What lines below contain the string "window"? List them all.
···
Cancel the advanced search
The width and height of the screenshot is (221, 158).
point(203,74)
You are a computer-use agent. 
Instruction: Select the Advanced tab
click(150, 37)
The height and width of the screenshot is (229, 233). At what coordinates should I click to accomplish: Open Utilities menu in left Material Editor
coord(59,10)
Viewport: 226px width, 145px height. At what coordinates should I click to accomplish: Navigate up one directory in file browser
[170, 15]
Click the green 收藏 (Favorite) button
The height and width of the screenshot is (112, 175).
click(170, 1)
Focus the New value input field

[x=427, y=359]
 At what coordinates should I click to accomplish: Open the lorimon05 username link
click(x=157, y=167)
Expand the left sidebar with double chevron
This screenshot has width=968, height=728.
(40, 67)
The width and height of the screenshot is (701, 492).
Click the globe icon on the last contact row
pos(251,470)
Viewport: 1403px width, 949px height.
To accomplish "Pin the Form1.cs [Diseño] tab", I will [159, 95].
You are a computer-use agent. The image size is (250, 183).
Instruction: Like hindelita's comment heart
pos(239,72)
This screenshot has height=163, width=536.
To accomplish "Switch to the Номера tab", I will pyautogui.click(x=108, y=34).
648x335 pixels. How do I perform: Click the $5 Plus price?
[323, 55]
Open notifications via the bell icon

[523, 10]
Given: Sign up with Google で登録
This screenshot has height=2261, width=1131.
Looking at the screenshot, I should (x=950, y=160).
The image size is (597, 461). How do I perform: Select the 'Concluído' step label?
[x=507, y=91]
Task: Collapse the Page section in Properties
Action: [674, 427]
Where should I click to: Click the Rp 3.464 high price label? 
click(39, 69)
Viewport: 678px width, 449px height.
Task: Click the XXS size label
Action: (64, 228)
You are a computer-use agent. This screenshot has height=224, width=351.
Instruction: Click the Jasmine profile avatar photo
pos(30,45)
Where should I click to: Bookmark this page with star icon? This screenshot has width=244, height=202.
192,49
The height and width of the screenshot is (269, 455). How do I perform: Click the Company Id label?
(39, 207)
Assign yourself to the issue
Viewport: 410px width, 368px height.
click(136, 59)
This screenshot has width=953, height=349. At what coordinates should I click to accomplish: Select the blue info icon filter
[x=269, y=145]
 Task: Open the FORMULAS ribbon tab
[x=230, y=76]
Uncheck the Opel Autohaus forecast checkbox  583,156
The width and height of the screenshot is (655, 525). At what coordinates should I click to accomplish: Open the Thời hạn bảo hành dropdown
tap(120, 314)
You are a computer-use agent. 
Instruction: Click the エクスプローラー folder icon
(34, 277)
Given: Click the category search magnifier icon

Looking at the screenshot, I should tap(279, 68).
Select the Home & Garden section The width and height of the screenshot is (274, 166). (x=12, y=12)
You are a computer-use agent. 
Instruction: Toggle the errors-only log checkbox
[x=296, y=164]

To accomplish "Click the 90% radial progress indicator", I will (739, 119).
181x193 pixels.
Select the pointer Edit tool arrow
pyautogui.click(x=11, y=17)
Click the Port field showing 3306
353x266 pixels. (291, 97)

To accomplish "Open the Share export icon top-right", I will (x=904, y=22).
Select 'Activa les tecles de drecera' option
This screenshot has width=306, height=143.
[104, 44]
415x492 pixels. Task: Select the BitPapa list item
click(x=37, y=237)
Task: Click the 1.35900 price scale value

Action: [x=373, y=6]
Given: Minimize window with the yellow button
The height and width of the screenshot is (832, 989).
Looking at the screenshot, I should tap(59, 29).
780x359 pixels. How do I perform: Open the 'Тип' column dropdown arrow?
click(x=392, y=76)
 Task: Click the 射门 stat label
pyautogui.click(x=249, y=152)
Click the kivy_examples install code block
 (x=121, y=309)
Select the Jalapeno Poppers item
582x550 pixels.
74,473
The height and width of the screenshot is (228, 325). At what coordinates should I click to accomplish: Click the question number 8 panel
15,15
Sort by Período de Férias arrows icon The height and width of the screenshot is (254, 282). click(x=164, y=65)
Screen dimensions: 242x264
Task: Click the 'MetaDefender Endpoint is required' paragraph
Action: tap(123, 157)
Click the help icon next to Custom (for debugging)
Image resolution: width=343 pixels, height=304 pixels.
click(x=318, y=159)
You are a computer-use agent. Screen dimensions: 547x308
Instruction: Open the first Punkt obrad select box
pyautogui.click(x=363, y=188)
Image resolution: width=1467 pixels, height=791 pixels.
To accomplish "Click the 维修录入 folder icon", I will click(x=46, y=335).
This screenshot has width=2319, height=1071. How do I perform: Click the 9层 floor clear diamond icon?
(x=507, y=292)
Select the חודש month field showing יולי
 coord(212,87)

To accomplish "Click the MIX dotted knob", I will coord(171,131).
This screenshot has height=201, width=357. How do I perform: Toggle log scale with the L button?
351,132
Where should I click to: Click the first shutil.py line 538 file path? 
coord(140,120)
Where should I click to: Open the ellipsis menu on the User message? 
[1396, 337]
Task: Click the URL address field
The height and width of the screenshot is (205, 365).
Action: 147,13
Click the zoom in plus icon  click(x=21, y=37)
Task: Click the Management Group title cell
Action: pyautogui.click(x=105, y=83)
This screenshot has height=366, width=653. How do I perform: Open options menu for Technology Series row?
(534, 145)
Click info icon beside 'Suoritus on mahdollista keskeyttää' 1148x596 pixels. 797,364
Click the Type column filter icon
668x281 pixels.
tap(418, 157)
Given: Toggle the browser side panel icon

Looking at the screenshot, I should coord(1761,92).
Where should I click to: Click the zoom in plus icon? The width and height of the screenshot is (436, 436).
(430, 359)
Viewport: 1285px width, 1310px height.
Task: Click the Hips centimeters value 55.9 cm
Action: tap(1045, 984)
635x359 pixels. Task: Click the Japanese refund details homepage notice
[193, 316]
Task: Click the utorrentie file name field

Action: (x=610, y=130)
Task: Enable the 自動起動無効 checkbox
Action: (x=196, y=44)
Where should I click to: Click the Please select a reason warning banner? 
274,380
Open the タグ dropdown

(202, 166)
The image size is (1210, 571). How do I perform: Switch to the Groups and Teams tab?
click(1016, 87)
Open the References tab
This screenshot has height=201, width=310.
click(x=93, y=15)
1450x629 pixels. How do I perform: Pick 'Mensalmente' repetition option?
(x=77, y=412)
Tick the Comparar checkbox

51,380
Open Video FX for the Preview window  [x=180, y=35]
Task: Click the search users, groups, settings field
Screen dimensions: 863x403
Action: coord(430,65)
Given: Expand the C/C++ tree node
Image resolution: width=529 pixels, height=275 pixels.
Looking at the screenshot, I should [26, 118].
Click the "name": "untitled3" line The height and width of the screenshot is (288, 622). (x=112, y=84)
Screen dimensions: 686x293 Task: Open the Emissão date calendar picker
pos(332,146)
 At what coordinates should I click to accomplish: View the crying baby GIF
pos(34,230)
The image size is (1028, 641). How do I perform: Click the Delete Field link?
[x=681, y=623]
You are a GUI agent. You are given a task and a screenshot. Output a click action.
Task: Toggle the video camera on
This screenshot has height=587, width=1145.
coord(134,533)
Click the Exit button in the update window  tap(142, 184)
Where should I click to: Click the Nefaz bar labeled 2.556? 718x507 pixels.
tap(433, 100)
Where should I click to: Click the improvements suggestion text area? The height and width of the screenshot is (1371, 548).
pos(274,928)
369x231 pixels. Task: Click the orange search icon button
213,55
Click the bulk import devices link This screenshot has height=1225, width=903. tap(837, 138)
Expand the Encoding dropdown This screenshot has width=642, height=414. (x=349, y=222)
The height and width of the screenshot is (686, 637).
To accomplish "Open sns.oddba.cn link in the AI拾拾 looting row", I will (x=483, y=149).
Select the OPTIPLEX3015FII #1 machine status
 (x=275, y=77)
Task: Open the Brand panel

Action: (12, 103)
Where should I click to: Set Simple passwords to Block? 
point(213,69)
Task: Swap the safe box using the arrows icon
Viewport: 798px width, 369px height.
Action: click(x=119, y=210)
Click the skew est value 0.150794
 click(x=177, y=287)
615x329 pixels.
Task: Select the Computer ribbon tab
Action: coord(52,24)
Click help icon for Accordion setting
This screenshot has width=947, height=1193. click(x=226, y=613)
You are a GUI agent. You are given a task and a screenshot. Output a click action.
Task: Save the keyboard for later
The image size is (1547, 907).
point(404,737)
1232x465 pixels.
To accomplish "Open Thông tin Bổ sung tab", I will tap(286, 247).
···
*RESPONSE*.
Given: Minimize window with the yellow button
Open Video FX for the Preview window  [x=180, y=35]
Click the Exit button in the update window  tap(142, 184)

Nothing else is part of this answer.